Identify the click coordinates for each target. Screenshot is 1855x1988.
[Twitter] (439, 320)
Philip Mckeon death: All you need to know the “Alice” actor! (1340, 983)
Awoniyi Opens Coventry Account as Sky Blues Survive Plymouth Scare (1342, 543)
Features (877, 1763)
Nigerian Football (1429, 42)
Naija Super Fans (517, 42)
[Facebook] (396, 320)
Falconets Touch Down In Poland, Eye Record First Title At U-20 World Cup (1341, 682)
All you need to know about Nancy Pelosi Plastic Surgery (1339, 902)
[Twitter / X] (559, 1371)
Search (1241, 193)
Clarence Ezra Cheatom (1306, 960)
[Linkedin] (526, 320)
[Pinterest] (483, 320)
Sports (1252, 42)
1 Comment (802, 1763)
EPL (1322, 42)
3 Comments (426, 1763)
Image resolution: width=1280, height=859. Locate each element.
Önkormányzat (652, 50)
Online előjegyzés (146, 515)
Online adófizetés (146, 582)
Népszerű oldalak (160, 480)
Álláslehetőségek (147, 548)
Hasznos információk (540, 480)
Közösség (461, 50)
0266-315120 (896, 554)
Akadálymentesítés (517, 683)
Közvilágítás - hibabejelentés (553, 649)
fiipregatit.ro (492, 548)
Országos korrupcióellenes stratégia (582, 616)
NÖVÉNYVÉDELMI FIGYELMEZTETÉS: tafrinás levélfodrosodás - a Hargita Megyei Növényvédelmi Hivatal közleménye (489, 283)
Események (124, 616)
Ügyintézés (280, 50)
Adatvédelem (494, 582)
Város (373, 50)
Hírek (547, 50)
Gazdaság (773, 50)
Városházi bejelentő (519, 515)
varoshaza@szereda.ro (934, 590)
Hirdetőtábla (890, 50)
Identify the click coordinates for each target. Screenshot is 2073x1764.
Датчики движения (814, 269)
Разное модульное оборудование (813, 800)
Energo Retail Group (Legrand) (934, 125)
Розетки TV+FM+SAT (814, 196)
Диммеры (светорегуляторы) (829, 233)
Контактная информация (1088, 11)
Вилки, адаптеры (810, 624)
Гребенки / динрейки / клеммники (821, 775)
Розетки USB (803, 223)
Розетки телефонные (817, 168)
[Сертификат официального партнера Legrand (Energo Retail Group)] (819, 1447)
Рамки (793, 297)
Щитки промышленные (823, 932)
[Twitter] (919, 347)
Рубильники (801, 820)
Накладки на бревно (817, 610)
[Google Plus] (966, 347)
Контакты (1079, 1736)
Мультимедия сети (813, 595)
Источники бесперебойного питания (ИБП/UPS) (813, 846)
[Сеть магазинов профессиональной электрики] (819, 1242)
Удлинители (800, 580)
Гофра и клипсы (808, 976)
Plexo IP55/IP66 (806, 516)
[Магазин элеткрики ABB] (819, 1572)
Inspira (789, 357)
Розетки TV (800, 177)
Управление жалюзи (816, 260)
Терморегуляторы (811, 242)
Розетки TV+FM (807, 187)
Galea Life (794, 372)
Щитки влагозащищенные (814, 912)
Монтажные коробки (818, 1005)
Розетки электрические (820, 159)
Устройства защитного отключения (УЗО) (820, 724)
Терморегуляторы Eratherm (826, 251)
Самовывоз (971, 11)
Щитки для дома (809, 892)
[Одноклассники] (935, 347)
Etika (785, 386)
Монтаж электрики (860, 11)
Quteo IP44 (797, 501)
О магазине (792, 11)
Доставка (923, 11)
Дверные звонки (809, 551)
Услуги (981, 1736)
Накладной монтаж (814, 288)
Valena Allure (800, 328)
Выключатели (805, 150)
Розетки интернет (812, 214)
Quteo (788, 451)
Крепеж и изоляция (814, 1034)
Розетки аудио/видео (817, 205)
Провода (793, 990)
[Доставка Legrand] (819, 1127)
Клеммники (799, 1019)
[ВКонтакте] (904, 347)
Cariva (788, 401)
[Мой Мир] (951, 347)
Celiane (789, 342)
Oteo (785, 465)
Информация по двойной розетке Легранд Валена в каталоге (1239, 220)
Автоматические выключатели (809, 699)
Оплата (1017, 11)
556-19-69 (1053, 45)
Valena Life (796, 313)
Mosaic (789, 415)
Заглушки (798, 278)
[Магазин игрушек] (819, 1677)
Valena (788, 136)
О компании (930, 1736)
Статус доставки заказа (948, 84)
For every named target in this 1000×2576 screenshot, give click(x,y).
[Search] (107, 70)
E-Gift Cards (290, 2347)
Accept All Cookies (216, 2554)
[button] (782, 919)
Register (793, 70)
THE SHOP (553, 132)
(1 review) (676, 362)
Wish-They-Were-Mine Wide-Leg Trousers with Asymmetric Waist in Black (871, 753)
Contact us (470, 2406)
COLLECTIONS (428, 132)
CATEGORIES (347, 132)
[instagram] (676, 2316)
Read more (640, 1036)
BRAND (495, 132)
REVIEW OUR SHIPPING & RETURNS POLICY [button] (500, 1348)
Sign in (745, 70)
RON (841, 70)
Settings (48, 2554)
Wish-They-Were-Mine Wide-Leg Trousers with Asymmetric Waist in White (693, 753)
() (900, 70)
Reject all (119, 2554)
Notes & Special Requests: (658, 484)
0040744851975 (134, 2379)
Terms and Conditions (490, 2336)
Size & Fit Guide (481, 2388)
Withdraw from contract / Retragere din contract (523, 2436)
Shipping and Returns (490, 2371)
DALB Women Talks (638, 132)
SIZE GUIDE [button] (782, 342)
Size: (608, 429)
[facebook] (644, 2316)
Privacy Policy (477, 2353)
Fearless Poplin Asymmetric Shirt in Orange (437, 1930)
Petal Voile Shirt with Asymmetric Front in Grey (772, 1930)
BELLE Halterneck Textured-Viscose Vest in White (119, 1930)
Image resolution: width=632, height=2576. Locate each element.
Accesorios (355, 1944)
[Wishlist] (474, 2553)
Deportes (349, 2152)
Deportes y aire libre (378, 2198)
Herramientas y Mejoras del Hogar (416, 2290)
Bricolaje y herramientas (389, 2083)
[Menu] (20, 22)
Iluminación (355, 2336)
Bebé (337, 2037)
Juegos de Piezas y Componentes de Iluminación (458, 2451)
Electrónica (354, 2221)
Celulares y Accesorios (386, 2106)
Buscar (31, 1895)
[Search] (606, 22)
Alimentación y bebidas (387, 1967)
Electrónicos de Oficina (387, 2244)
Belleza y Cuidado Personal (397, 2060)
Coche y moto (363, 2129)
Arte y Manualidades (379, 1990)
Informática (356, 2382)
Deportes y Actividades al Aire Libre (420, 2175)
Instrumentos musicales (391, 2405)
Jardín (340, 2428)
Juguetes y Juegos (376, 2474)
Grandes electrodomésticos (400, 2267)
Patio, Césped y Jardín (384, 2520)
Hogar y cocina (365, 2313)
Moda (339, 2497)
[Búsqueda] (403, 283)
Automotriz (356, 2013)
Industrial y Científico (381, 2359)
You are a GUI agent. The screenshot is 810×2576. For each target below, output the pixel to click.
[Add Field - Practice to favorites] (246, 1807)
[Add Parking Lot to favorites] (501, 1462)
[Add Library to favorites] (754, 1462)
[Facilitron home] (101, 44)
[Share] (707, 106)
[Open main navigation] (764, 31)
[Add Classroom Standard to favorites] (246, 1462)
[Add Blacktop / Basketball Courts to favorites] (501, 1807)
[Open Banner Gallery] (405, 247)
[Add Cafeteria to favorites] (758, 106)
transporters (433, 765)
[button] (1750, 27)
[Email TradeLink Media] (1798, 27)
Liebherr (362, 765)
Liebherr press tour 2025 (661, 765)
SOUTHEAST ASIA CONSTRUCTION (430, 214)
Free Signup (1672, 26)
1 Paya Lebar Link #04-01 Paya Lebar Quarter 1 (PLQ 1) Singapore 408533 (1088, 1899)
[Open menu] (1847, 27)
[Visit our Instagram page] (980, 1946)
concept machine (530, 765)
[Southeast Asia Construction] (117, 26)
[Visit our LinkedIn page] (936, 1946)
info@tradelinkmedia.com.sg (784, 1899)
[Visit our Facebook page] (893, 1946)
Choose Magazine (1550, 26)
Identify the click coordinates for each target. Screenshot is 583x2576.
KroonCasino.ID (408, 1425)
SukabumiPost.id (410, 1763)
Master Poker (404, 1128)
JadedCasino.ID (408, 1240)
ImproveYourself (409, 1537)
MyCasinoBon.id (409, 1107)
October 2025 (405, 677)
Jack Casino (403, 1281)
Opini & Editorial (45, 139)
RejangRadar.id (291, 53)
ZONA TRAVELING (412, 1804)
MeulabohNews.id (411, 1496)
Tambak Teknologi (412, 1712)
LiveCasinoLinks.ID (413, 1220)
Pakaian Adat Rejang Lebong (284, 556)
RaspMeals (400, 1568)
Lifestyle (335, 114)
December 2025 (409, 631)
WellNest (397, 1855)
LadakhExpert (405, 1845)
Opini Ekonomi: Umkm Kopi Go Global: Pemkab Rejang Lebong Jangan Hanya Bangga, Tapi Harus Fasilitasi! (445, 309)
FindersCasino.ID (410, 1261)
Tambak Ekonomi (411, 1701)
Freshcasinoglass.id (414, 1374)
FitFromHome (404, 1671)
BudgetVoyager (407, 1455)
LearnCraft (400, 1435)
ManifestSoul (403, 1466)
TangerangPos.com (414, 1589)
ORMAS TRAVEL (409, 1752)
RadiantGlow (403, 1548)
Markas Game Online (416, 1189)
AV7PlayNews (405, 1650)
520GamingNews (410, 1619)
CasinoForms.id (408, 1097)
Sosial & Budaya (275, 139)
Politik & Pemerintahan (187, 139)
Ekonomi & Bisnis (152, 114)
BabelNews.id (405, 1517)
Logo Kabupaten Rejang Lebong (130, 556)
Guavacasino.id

**THE PROBLEM:**
Of the entries above, repeat exactly the lines between the line with "Privacy Policy (477, 2353)" and the line with "Automotriz (356, 2013)", inclusive, and no others.

**RESPONSE TO THIS EXERCISE:**
Privacy Policy (477, 2353)
Fearless Poplin Asymmetric Shirt in Orange (437, 1930)
Petal Voile Shirt with Asymmetric Front in Grey (772, 1930)
BELLE Halterneck Textured-Viscose Vest in White (119, 1930)
Image resolution: width=632, height=2576. Locate each element.
Accesorios (355, 1944)
[Wishlist] (474, 2553)
Deportes (349, 2152)
Deportes y aire libre (378, 2198)
Herramientas y Mejoras del Hogar (416, 2290)
Bricolaje y herramientas (389, 2083)
[Menu] (20, 22)
Iluminación (355, 2336)
Bebé (337, 2037)
Juegos de Piezas y Componentes de Iluminación (458, 2451)
Electrónica (354, 2221)
Celulares y Accesorios (386, 2106)
Buscar (31, 1895)
[Search] (606, 22)
Alimentación y bebidas (387, 1967)
Electrónicos de Oficina (387, 2244)
Belleza y Cuidado Personal (397, 2060)
Coche y moto (363, 2129)
Arte y Manualidades (379, 1990)
Informática (356, 2382)
Deportes y Actividades al Aire Libre (420, 2175)
Instrumentos musicales (391, 2405)
Jardín (340, 2428)
Juguetes y Juegos (376, 2474)
Grandes electrodomésticos (400, 2267)
Patio, Césped y Jardín (384, 2520)
Hogar y cocina (365, 2313)
Moda (339, 2497)
[Búsqueda] (403, 283)
Automotriz (356, 2013)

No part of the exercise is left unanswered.